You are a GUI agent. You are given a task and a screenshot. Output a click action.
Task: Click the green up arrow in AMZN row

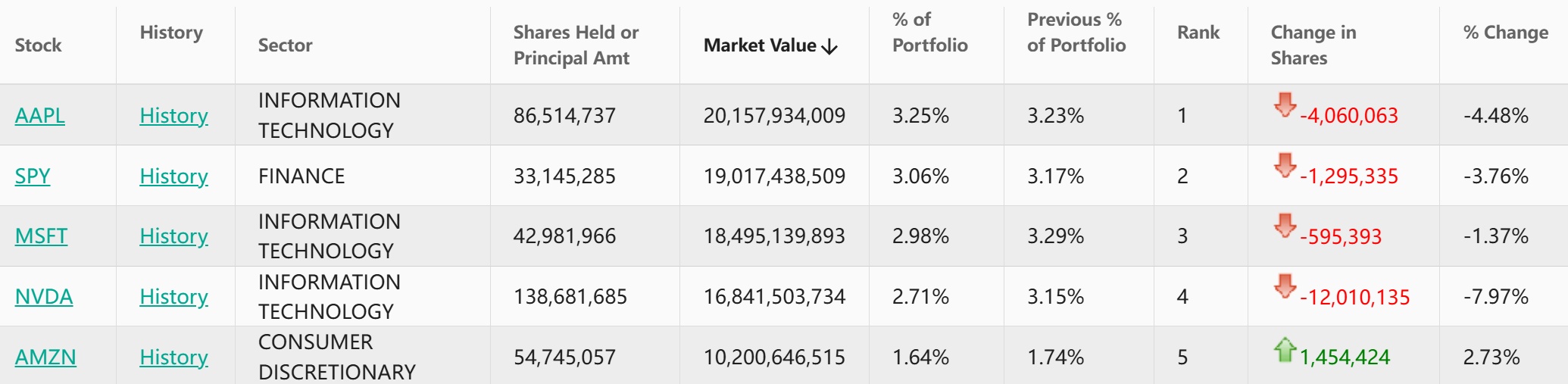pos(1285,349)
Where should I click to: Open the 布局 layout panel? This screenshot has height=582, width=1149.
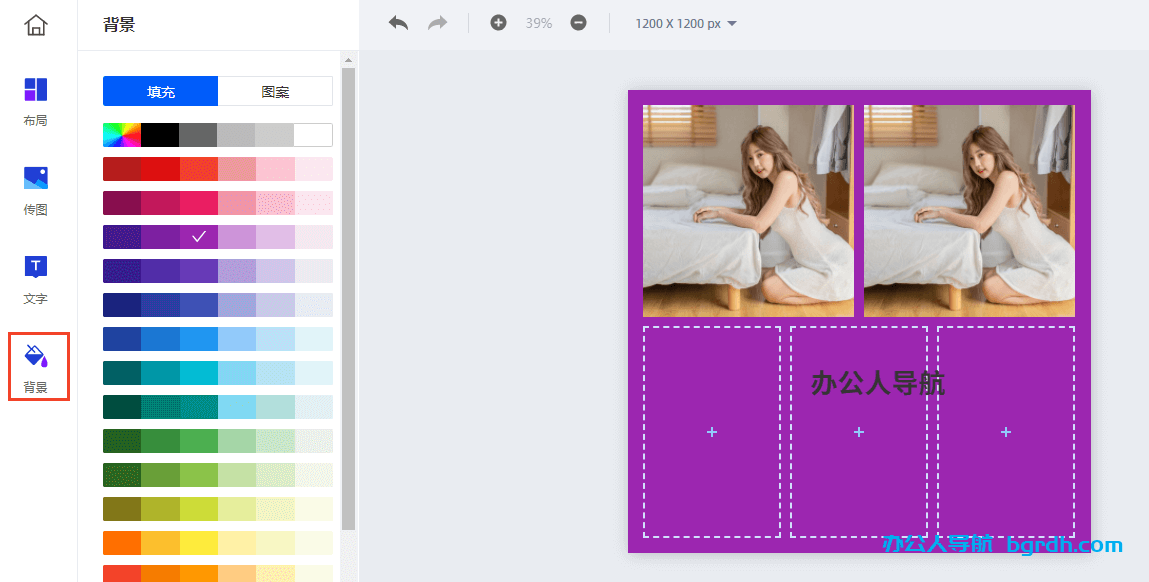tap(36, 100)
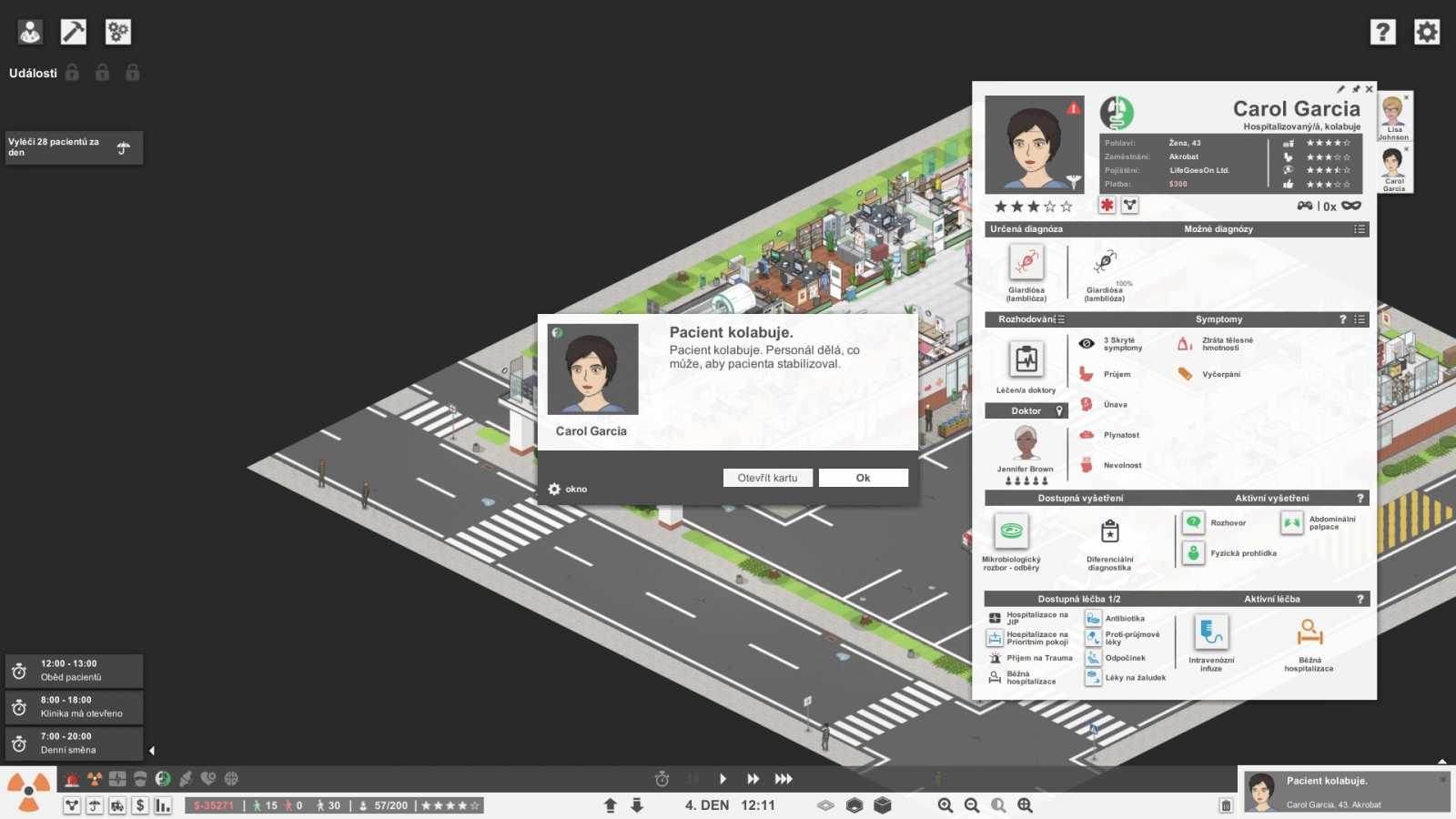Image resolution: width=1456 pixels, height=819 pixels.
Task: Expand the Symptomy list view
Action: tap(1360, 319)
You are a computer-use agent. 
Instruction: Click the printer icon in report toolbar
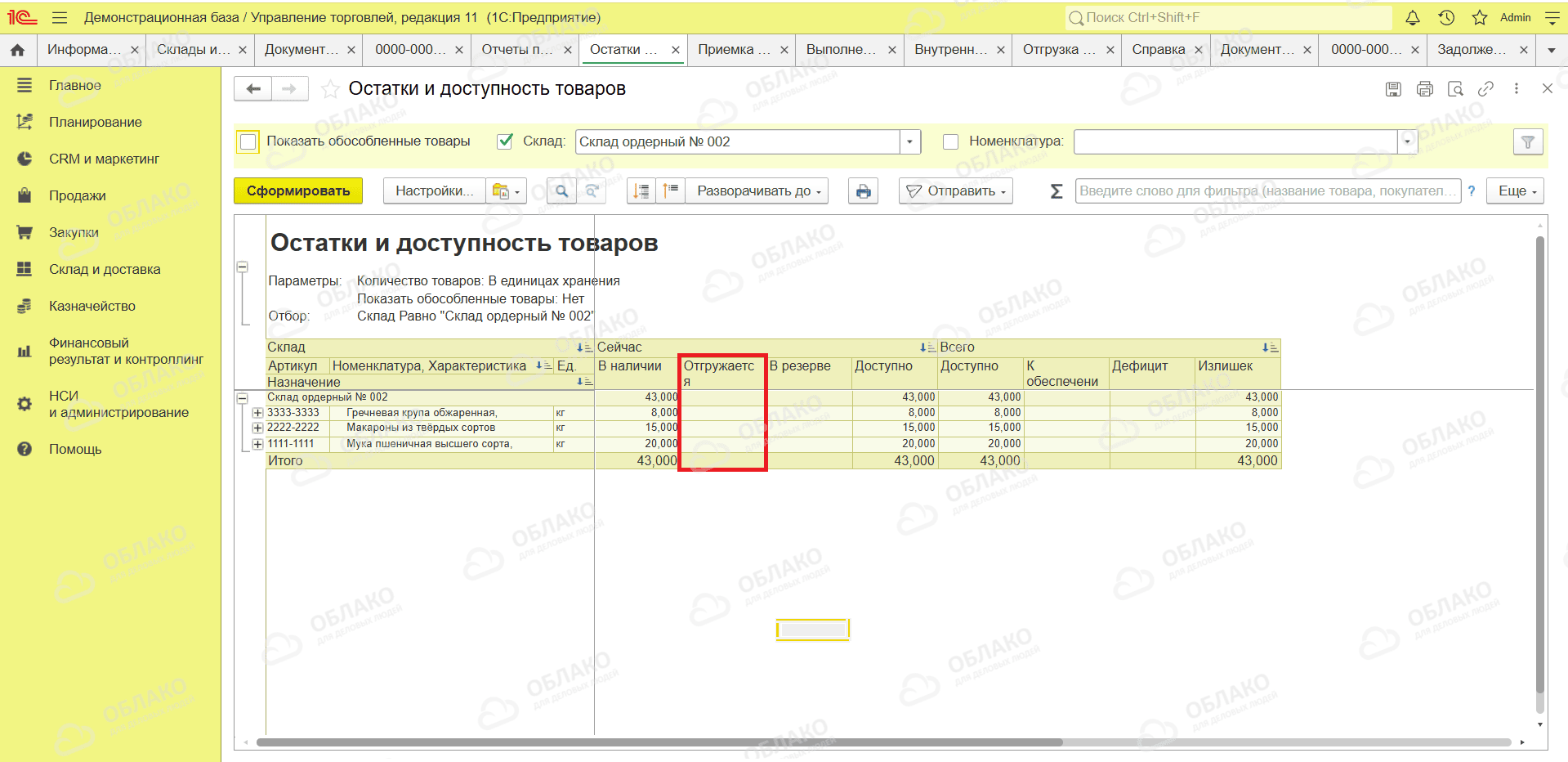pos(863,191)
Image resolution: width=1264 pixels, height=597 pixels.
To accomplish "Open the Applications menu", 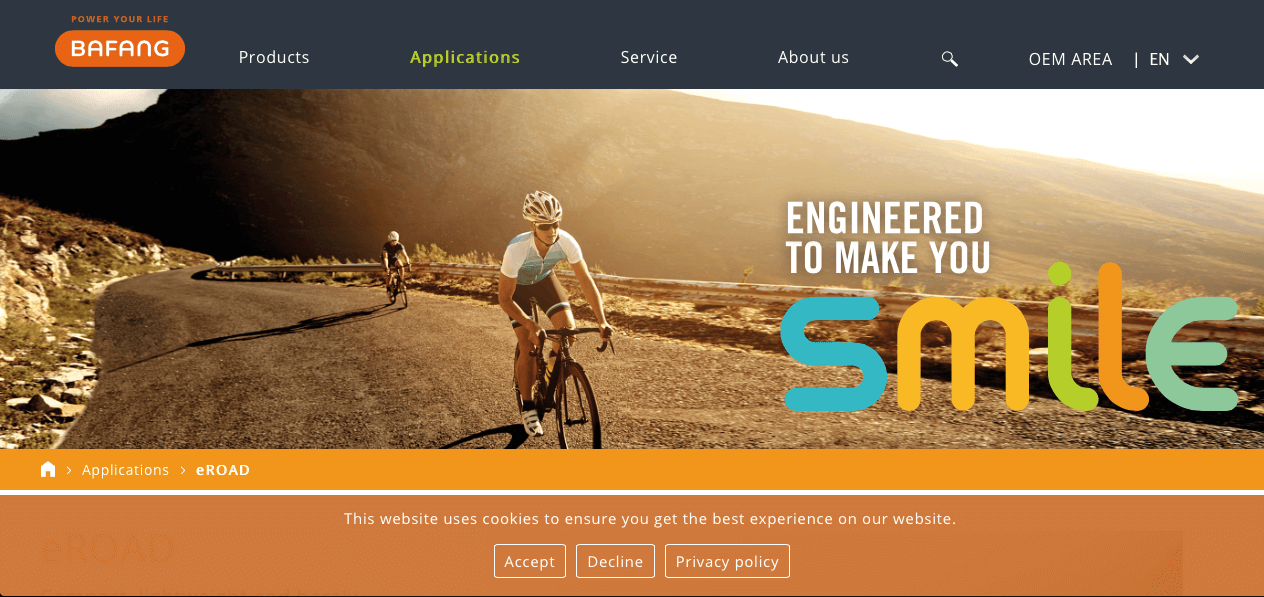I will (x=465, y=57).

┄┄┄┄┄┄

# [PROBLEM STATEMENT]
Report how many lines in the entries hold the string "agent". Nothing but the number is wanted.

# [RESPONSE BELOW]
2